Lightly sketch with a B pencil if you prefer to have an outline.
Mix a pool of a yellow – green: Transparent yellow with a hint of Cobalt blue.
Draw the brush from the centre outwards leaving gaps to suggest the filaments. Drop in a slightly stronger mix of the two colours.

Step 2

Prepare two pools of colour for the stamens: a warm orange mix for the anthers: Transparent yellow and Alizarin crimson and a purple mix of Alizarin crimson with a touch of Cobalt blue.
When the green base is nearly dry add the anthers with the orange mix and add a touch of the purple here and there.

Step 3

Mix 3 pools of colour: 1) Dilute transparent yellow, 2) Cobalt blue with a minute hint of yellow and 3) a mauve- grey made up of Cobalt blue with a hint of Burnt Sienna and Alizarin.
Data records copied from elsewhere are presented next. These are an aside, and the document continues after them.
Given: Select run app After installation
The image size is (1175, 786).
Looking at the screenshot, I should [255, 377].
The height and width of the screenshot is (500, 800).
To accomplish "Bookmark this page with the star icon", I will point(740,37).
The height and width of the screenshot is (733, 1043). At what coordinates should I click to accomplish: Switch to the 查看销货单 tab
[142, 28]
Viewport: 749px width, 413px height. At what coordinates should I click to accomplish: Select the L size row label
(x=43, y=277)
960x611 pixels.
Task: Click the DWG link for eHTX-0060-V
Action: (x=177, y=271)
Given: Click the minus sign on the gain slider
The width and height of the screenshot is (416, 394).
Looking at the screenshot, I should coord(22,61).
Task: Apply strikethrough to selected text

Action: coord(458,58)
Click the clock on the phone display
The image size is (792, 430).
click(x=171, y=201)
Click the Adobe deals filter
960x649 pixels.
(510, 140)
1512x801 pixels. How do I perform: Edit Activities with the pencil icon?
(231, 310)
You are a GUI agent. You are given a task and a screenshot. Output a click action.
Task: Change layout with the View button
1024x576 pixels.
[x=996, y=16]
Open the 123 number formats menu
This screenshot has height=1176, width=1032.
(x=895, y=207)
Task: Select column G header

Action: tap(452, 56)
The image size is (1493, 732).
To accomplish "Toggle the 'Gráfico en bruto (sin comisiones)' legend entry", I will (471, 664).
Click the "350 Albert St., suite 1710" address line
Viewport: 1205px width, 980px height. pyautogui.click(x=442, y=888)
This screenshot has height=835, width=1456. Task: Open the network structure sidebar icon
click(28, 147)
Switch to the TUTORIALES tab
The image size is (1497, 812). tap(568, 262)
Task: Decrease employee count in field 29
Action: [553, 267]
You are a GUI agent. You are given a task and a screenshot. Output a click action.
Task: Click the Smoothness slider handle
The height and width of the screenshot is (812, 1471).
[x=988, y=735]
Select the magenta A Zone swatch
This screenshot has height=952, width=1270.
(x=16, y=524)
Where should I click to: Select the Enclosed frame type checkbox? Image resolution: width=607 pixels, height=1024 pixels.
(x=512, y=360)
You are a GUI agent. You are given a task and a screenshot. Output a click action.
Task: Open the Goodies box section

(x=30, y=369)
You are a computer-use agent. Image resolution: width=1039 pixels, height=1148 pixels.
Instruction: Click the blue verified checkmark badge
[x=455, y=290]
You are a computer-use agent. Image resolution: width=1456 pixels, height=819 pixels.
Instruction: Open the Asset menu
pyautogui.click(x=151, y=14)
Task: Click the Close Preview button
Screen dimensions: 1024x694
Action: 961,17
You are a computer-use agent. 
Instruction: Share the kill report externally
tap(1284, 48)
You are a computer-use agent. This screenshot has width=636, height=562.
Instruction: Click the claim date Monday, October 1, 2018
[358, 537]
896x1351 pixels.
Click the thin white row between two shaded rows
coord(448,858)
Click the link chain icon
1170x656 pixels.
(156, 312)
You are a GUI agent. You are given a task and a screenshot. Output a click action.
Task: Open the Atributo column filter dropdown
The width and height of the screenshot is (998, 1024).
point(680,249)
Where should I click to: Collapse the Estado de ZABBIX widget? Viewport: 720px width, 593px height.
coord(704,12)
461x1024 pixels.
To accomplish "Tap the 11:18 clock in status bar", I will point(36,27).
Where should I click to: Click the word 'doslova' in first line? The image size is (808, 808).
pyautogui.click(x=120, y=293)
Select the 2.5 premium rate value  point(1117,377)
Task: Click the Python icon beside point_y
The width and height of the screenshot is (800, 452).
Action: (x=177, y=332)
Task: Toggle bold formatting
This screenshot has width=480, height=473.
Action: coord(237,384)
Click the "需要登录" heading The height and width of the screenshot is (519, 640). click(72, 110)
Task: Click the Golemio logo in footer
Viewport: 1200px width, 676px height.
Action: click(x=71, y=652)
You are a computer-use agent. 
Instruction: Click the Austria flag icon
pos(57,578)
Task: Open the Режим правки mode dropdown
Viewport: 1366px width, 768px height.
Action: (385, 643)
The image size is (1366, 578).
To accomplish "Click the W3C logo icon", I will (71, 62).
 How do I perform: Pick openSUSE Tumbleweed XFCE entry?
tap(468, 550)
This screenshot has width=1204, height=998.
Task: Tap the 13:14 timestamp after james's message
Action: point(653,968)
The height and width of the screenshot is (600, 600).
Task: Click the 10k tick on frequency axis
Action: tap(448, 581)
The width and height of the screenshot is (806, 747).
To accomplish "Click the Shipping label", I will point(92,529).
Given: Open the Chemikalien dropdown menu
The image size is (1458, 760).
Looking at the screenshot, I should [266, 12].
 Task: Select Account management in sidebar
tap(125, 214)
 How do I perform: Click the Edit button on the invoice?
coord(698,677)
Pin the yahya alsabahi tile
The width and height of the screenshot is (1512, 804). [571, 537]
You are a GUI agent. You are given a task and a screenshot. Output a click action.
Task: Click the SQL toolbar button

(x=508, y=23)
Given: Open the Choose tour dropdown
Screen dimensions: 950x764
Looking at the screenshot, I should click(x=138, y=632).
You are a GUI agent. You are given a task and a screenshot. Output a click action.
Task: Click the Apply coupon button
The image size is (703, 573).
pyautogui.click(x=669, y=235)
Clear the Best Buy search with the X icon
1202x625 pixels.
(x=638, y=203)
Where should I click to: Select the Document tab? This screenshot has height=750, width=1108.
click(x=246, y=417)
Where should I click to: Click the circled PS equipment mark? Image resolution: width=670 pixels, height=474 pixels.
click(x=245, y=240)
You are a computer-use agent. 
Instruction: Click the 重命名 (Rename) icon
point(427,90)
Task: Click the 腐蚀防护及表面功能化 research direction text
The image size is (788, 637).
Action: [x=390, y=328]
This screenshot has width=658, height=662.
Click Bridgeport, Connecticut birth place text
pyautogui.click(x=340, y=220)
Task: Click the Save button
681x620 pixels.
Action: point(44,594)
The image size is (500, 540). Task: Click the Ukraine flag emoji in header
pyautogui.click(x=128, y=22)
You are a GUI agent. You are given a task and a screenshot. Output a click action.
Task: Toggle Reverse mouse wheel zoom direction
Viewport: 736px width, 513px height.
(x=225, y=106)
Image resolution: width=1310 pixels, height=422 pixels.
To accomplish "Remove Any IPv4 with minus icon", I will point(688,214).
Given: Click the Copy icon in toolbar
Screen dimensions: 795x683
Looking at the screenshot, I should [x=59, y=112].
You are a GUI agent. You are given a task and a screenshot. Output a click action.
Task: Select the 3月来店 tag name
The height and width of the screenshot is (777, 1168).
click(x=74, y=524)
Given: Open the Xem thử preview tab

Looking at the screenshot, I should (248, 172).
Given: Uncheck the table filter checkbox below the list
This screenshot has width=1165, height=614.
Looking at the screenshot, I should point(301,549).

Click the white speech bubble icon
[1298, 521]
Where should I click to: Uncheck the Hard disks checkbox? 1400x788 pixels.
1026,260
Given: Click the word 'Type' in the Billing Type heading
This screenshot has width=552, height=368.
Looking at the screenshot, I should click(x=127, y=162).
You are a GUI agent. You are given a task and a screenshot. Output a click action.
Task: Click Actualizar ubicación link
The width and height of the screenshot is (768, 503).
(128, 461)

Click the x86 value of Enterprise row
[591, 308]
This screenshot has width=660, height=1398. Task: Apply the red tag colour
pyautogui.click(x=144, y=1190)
Apply a dilute wash of the yellow mix towards the centre wet on dry and drop in the second mix observing the shadows.

Step 4

Continue adding the second and third mix to differentiate between the petals. Keep washes pale and almost draw with the point of the brush around the shadowed edges under the petals. Strengthen the tones by adding further hints of stronger colour wet on dry.
Paint in a suggestion of the main branch using a mix of burnt sienna wet on dry. Soften the lower edge with water leaving a loose gap of white for the highlight on the top edge.To strengthen add a mix of mauve, (Alizarin Crimson plus Cobalt blue)
Add the yellow- green leaves wet on dry using a combination of Transparent yellow and indigo. Add a little burnt sienna whilst damp.

Tip

When painting white flowers leave plenty of white paper.

Step 5

Commence the background. Cut around the white flower shapes wet on dry with a mid shade of Transparent yellow and Indigo. Pull the colour away to form a suggestion of a leaf shape.

Step 6

Leave some leaves to dry and diffuse others which remain damp to create a background wash. Drop in stronger blue – green shades and let the paint merge.

Step 7

Using the stronger Alizarin crimson and Cobalt blue mix drop into the damp green base to create further depth.

Step 8

Work in sections so that the base remains wet enough to create the variegated washes. For extra texture try scrunching up a small section of cling film on the damp paint.

Testing

Final stage

Add the final touches. Perhaps a few more branches…..

Student Gallery

Here's some work completed by Julie's students based on this tutorial.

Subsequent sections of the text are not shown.